*Records to process*.
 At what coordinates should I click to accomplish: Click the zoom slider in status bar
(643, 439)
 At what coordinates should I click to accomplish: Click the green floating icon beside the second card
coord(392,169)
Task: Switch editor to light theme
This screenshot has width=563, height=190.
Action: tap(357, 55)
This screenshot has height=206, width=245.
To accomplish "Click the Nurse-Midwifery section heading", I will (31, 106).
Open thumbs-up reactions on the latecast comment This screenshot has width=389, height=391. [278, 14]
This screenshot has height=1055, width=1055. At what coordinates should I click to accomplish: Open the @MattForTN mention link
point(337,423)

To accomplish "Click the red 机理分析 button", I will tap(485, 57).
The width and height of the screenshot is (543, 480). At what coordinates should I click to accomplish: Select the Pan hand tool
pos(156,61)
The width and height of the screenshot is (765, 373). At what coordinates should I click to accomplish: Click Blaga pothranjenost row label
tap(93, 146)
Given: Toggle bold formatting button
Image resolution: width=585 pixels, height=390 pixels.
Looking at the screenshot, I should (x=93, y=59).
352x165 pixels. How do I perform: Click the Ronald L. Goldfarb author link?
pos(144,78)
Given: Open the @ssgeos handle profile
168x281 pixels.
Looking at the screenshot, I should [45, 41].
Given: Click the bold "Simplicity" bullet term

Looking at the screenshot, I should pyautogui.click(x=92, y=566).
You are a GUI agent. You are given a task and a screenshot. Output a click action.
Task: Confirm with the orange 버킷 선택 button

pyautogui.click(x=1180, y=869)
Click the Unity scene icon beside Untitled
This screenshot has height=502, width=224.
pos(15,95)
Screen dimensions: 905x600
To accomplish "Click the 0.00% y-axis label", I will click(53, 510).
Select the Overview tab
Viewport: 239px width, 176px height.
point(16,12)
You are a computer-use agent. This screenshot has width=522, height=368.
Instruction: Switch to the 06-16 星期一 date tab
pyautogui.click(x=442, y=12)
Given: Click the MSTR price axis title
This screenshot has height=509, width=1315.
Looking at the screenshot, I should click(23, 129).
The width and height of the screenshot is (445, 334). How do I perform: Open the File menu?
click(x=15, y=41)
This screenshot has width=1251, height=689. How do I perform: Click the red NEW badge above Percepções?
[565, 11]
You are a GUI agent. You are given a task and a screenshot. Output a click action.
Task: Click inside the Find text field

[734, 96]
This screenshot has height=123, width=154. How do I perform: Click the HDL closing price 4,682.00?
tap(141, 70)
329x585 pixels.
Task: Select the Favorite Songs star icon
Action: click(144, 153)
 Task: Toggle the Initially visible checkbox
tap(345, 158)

*Work instructions*. Beginning at the line containing "Task: Click inside the Find text field", repeat each line exactly through the last line of the entries, and include no other lines.

*Solved problem*.
Task: Click inside the Find text field

[734, 96]
This screenshot has height=123, width=154. How do I perform: Click the HDL closing price 4,682.00?
tap(141, 70)
329x585 pixels.
Task: Select the Favorite Songs star icon
Action: click(144, 153)
 Task: Toggle the Initially visible checkbox
tap(345, 158)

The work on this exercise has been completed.